Transformation of health delivery systems in Africa with the integration of orthodox and complementary medicine

By Ekpoh Mfonobong
PANS, Nigeria

Africa has about 54 countries divided into regions: North Africa, Sahel, West Africa, Central Africa, East Africa and Southern Africa. The continent’s continuing struggle with communicable diseases such as HIV/AIDS and tuberculosis (TB), parasitic diseases and poor primary and obstetric care has been a major factor in stalling the development and extension of healthcare services in African countries at even the most basic level (Janssen 2011). The healthcare delivery system has a role to play in Africa’s experience of disproportionate burden of poverty, disease, and death with appalling disparities within and between countries (Kaseje 2006).

Health is an integral part of life and its expedient that Africa’s healthcare system is re-assessed for viability. Orthodox medicine in its own sense, trains general medical practitioners to comprehensively treat the whole patient and to refer to specialists only when patients present ailments exceeding the knowledge and skills of the practitioner. Moreover, consumer-led demands for alternative therapies allow many people to seek care from a wide variety of traditions, each of which has its own anecdotal claims of success (Touyz 2012). Hence, integration of orthodox medicine with complementary medicine would be valuable.

Africa is a continent blessed with vast herbs whose medicinal value knowledge is handed down through generations, alongside the benefits of alternative medicine practices such as acupuncture, biofeedback etc. Previously, traditional medicine was presumed to be dangerous and produce side effects, which would be treated by orthodox medicine or lead to deterioration of the patient’s health. However, only decoctions, herbal products sourced from inappropriate centers, or products used in unidentified disease conditions and with insufficient advice on therapy regimen result in such scenarios (Asare 2016). Active Pharmaceutical Ingredients (API) and different excipients are obtained from nature. Correcting the wrong notions of complementary medicine, and accepting it the way orthodox medicine has ‘won the heart’ of most practitioners, would make appropriate integration less challenging.

More products from nature are being produced and marketed, with claims to be effective in treatment of various diseases, eg Gingko biloba proven to benefit brain function; moringa seeds, leaves and extracts proven to contain phytochemicals beneficial to health. Also, acupuncture has been effective in stress management. For better healthcare systems, the Standard Operating Procedures (SOP) of orthodox medicine by various pharmaceutical companies are monitored timely. Similarly, for improved desired outcomes on patients’ quality of life, SOPs of herbal medicines should be regulated too, to prevent interference with the pharmacology of orthodox medicine. To spike interest in future healthcare professionals, alternative medicine should be taken more seriously in our institutions, with well-balanced tutoring on its basics and the benefits of its integration. Also, herbalists and other professionals of complementary medicine should become members of the healthcare team. Moreover, a balance in the basic knowledge of both medicines is necessary for these professionals.

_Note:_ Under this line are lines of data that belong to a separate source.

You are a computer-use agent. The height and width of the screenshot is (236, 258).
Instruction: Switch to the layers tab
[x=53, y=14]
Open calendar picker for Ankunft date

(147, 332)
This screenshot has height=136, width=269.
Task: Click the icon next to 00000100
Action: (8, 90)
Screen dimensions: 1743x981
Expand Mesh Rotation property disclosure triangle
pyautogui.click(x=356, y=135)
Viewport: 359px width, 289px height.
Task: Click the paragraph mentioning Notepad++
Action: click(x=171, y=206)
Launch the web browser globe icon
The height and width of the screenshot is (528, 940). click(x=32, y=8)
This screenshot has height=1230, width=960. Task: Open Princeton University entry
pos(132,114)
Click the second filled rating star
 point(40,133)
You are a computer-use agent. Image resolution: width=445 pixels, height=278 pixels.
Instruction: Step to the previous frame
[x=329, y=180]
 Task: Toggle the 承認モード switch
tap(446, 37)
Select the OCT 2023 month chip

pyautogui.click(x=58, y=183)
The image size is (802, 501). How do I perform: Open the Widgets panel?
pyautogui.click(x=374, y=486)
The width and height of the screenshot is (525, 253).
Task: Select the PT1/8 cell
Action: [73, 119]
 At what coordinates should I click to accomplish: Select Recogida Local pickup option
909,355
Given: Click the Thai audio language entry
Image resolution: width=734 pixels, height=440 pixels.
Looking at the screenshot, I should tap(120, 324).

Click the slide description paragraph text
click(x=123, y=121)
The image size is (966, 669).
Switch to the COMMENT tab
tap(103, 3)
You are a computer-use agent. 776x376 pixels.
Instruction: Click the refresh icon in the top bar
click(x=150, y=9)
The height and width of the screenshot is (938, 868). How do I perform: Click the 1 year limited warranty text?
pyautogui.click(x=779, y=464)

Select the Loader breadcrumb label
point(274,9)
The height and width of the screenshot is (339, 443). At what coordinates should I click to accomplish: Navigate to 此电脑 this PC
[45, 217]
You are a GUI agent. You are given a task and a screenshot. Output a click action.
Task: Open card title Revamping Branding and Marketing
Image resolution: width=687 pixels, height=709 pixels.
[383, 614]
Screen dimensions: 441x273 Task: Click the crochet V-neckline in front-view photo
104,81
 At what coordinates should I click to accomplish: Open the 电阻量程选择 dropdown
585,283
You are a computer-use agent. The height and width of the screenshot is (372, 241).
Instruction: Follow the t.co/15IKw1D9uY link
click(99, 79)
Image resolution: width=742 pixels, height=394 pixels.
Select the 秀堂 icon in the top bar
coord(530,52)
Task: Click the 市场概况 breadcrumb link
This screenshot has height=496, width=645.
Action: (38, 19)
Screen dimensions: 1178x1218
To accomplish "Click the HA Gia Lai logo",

These natural products and techniques in combination with orthodox medicine would speed up recovery, boost health and general immunity, increase appreciation of the blessings of nature and help reassess the cost of wellbeing in order to accommodate all strata of the economy. Also, standardized complementary healthcare would provide affordable healthcare for vulnerable groups as most times patients purchase medicines at high cost compared to their standard of living.

Health must be viewed as a central element of productivity rather than as an unproductive consumer of public budgets (Kaseje 2006). The ‘tides’ in healthcare demands of Africans are changing, our system is at a turning point, thus, all hands must be on deck as this course is an all-encompassing one.

mfonobongekpoh@gmail.com

References

  1. A Presentation on ‘Healthcare in Africa: Challenges, Opportunities and an Emerging Model for Improvement’ by Dan Kaseje, Great Lakes University of Kisumu, November 2006.
  2. An Article on ‘Herbal Medicine vs Orthodox Medicine, The Wrong Attitude’ by Bentil Asare, 2016.
  3. Louis ZG Touyz (2012). Alternative and Orthodox Medicine and the “ODD” Principle. Curr Oncol.; 19(02); 64-65
  4. The Future of Healthcare in Africa. A Report from the Economic Intelligence Unit sponsored by Janssen, 2011.